Explanation.—For the purposes of this clause, the expressions—
(i) “eligible transaction” means any transaction,—
(A) carried out electronically on screen-based systems through
a stock broker or sub-broker or such other intermediary registered
under section 12 of the Securities and Exchange Board of India
Act, 1992 (15 of 1992) in accordance with the provisions of
the Securities Contracts (Regulation) Act, 1956 (42 of 1956)
or the Securities and Exchange Board of India Act, 1992 (15
of 1992) or the Depositories Act, 1996 (22 of 1996) and the
rules, regulations or bye-laws made or directions issued under
those Acts or by banks or mutual funds on a recognised stock
exchange; and
(B) which is supported by a time stamped contract note issued
by such stock broker or sub-broker or such other intermediary
to every client indicating in the contract note the unique
client identity number allotted under any Act referred to
in sub-clause (A) and permanent account number allotted under
this Act;
(ii) “recognised stock exchange” means a recognised
stock exchange as referred to in clause (f) of section 2 of
the Securities Contracts (Regulation) Act, 1956 (42 of 1956)

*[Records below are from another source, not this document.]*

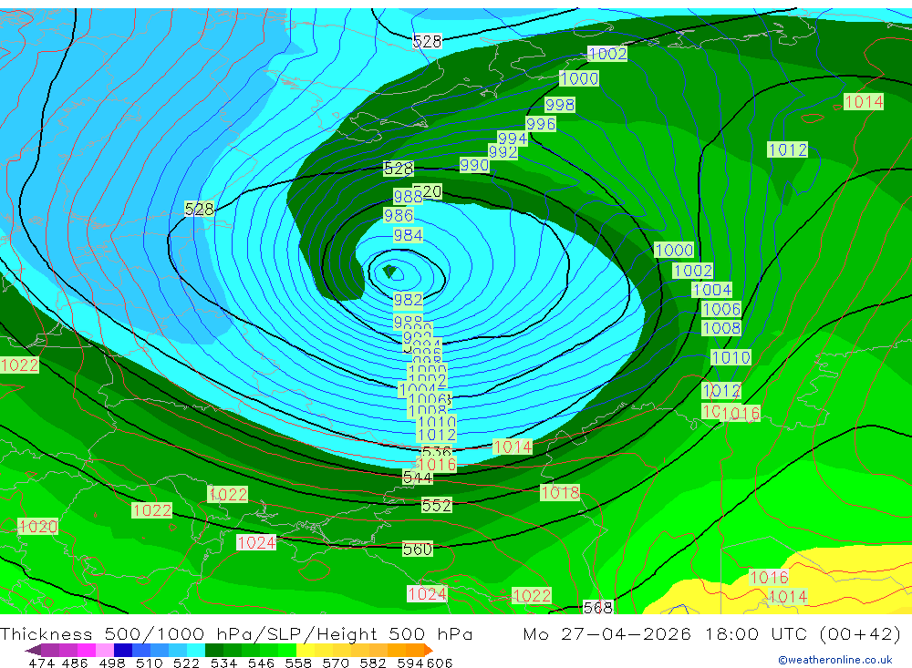The width and height of the screenshot is (912, 668).
Task: Click the red 1014 label at the top right
Action: point(863,102)
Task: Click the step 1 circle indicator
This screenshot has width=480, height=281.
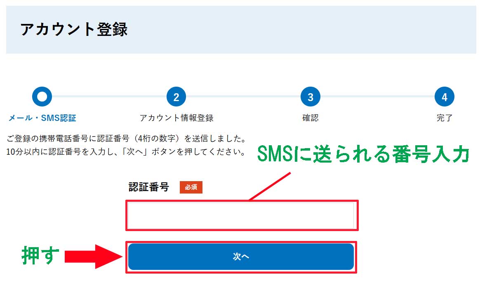Action: click(x=42, y=97)
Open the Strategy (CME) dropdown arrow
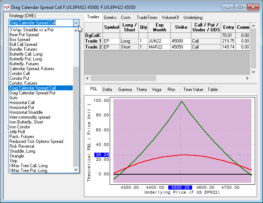263x203 pixels. point(76,23)
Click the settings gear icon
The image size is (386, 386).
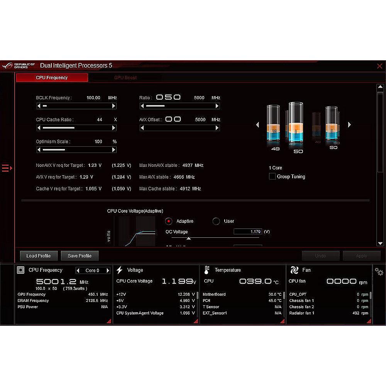(x=379, y=272)
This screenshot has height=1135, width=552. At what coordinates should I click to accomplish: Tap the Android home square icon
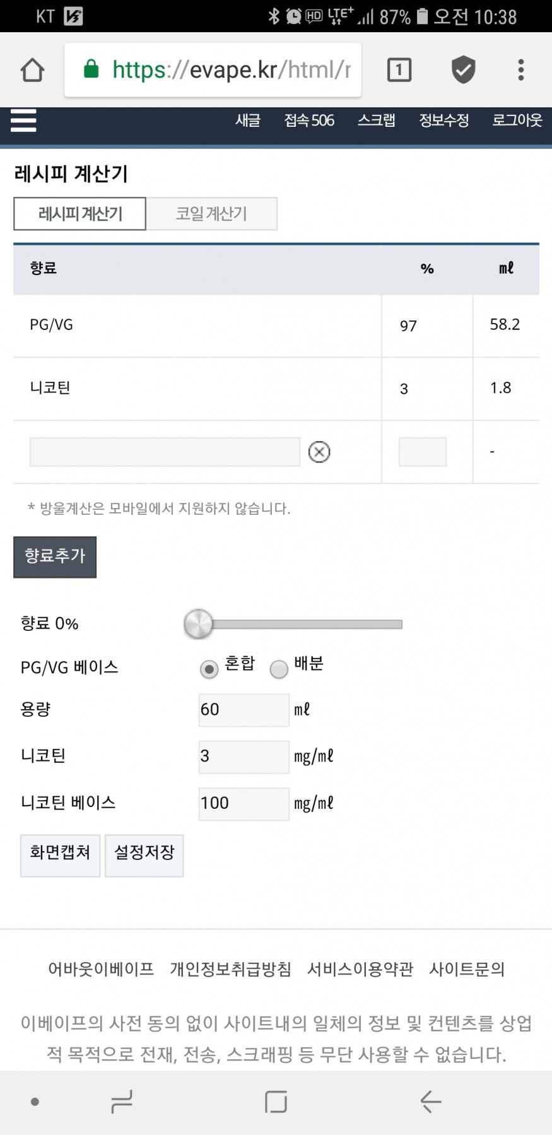tap(276, 1102)
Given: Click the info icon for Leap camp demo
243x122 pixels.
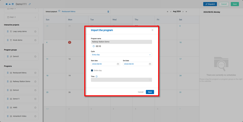Looking at the screenshot, I should pos(35,32).
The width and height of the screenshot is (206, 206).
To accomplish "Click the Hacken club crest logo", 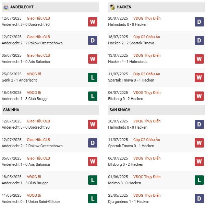I will pos(112,7).
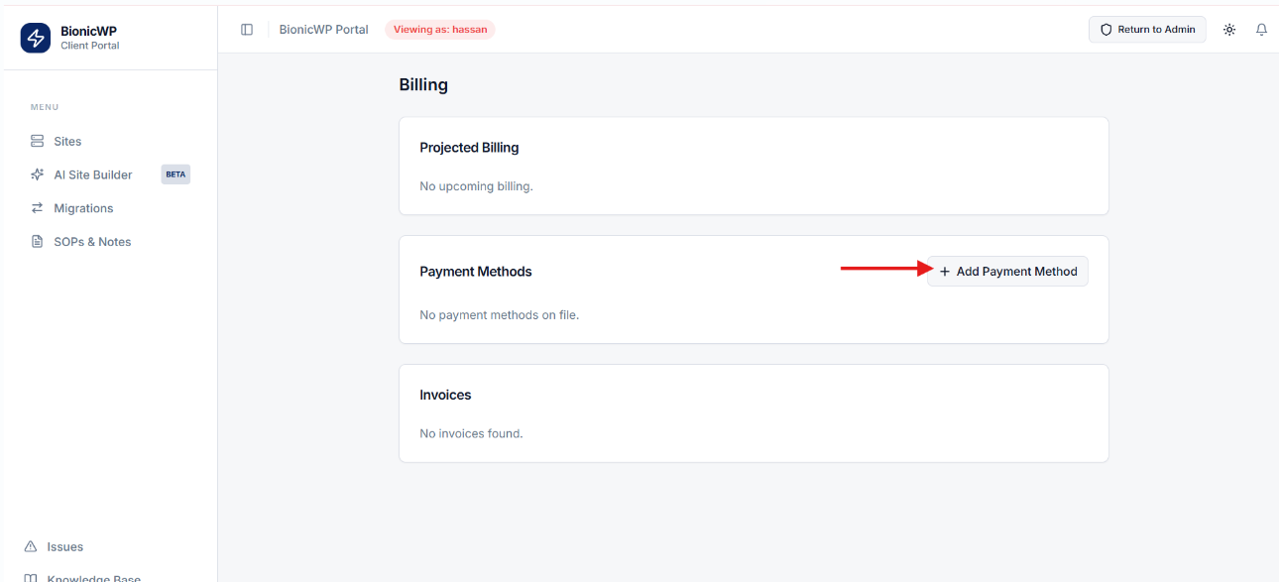The height and width of the screenshot is (582, 1279).
Task: Click the Migrations arrows icon
Action: pyautogui.click(x=38, y=208)
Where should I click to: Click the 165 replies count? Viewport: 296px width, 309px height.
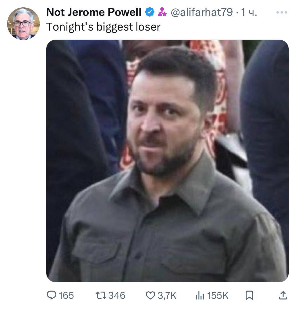(66, 295)
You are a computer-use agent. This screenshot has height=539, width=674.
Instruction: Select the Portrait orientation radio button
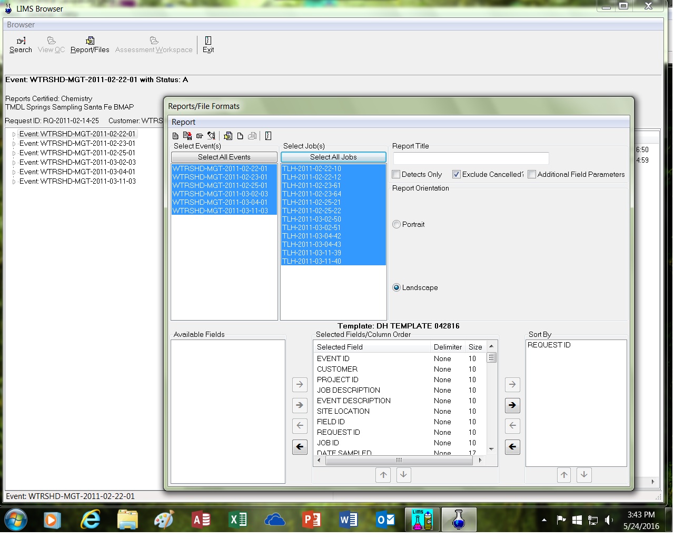click(397, 224)
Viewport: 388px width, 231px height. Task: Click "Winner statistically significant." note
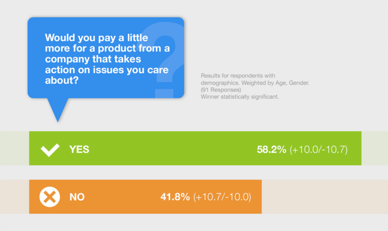(240, 96)
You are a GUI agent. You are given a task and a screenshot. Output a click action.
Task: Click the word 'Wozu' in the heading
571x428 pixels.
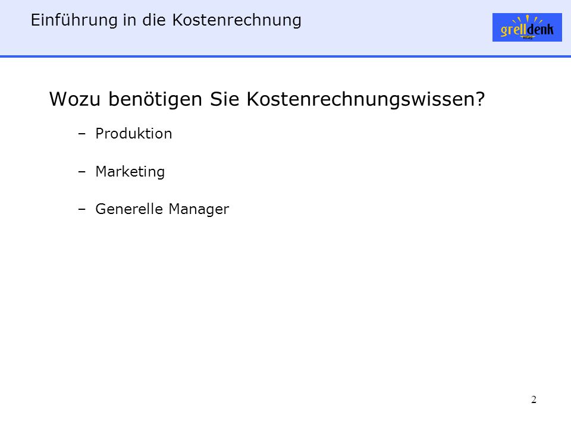click(x=75, y=99)
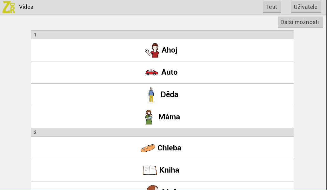Open the Test button
The image size is (327, 190).
click(x=271, y=7)
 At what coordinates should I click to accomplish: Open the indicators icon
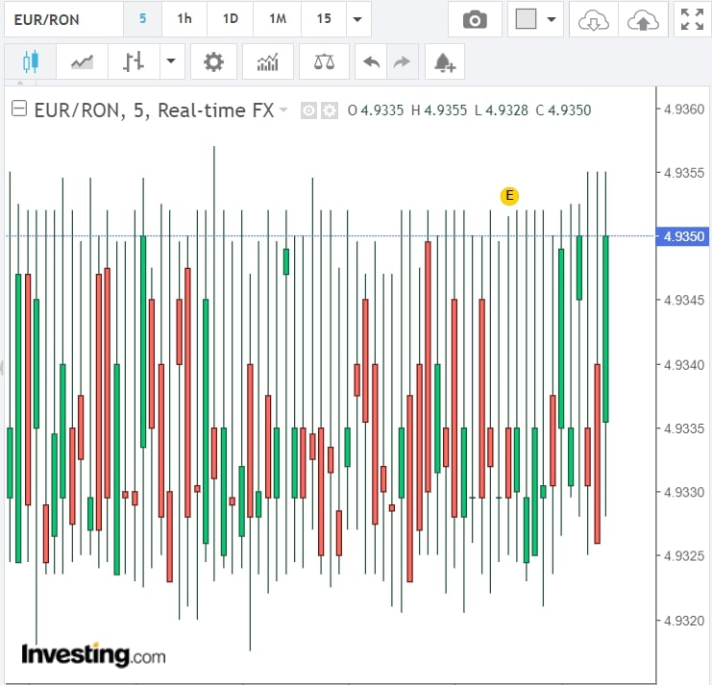[267, 62]
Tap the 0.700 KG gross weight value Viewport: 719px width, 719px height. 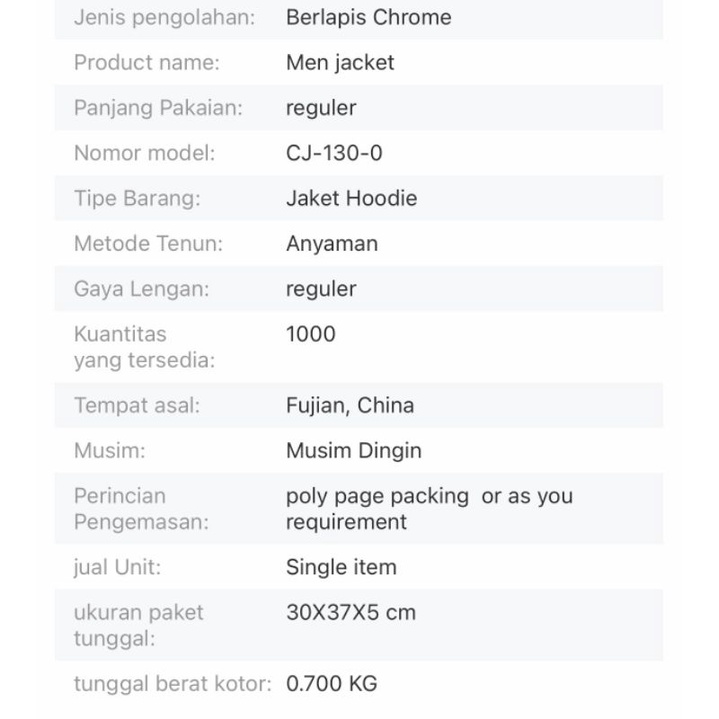332,684
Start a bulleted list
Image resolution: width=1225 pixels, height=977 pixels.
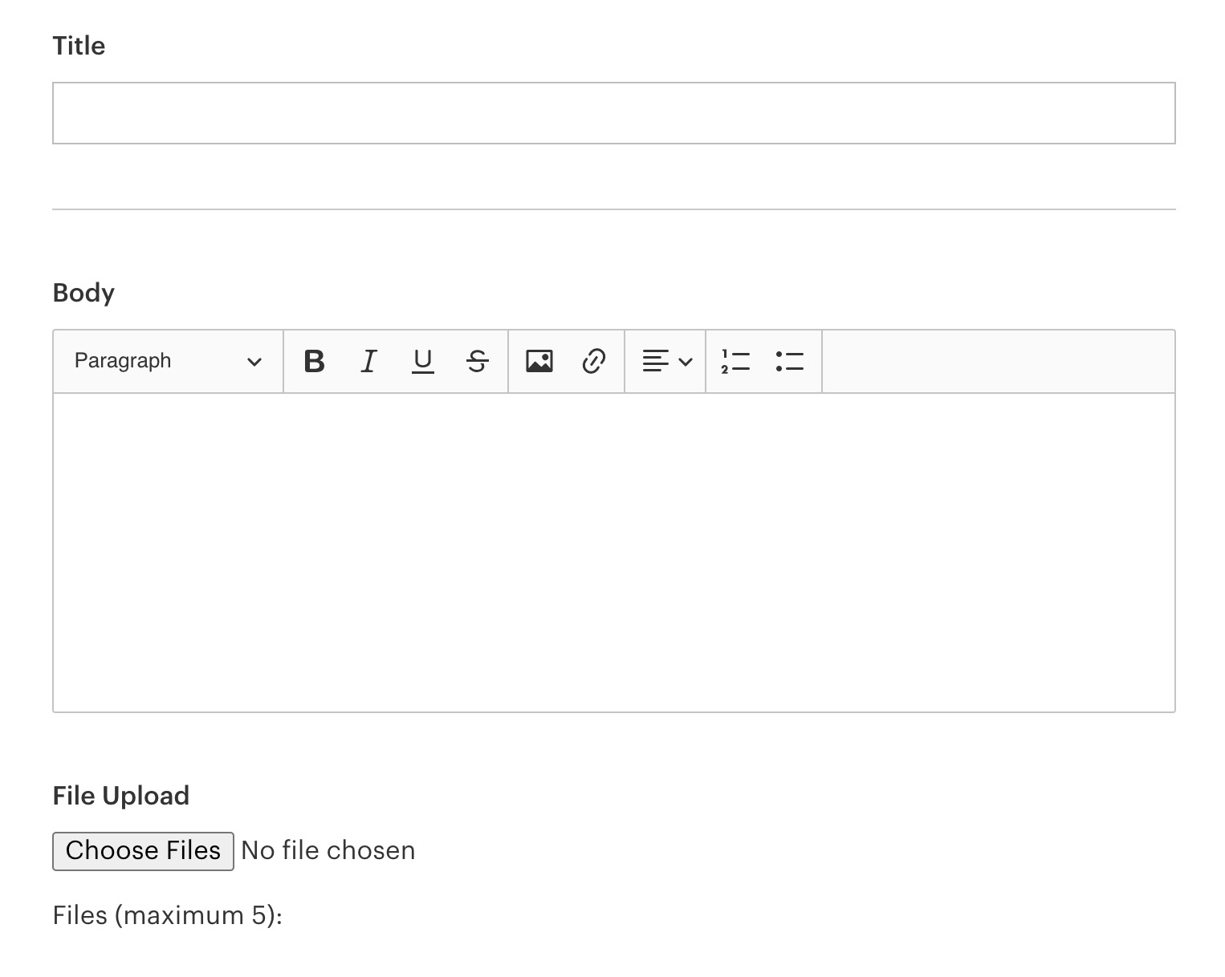[790, 362]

and which fulfils such conditions as may be prescribed and
notified by the Central Government for this purpose;
(6) “written down value” means—
(a) in the case of assets acquired in the previous year,
the actual cost to the assessee;
(b) in the case of assets acquired before the previous year,
the actual cost to the assessee less all depreciation actually
allowed to him under this Act, or under the Indian Income-tax
Act, 1922 (11 of 1922), or any Act repealed by that Act, or
under any executive orders issued when the Indian Income-tax
Act, 1886 (2 of 1886), was in force:
Provided that in determining the written down value in respect
of buildings, machinery or plant for the purposes of clause
(ii) of sub-section (1) of section 32, “depreciation
actually allowed” shall not include depreciation allowed
under sub-clauses (a), (b) and (c) of clause (vi) of sub-section
(2) of section 10 of the Indian Income-tax Act, 1922 (11 of
1922), where such depreciation was not deductible in determining
the written down value for the pur-poses of the said clause
(vi);
(c) in the case of any block of assets,—
(i) in respect of any previous year relevant to the assessment
year commencing on the 1st day of April, 1988, the aggregate
of the written down values of all the assets falling within
that block of assets at the beginning of the previous year
and adjusted,—
(A) by the increase by the actual cost of any asset falling
within that block, acquired during the previous year;
(B) by the reduction of the moneys payable in respect of
any asset falling within that block, which is sold or discarded
or demolished or destroyed during that previous year together
with the amount of the scrap value, if any, so, however, that
the amount of such reduction does not exceed the written down
value as so increased; and
(C) in the case of a slump sale, decrease by the actual cost
of the asset falling within that block as reduced—
(a) by the amount of depreciation actually allowed to him
under this Act or under the corresponding provisions of the
Indian Income-tax Act, 1922 (11 of 1922) in respect of any
previous year relevant to the assessment year commencing before
the 1st day of April, 1988; and
(b) by the amount of depreciation that would have been allowable
to the assessee for any assessment year commencing on or after
the 1st day of April, 1988 as if the asset was the only asset
in the relevant block of assets,
so, however, that the amount of such decrease does not exceed
the written down value;
(ii) in respect of any previous year relevant to the assessment
year commencing on or after the 1st day of April, 1989, the
written down value of that block of assets in the immediately
preceding previous year as reduced by the depreciation actually
allowed in respect of that block of assets in relation to
the said preceding previous year and as further adjusted by
the increase or the reduction referred to in item (i).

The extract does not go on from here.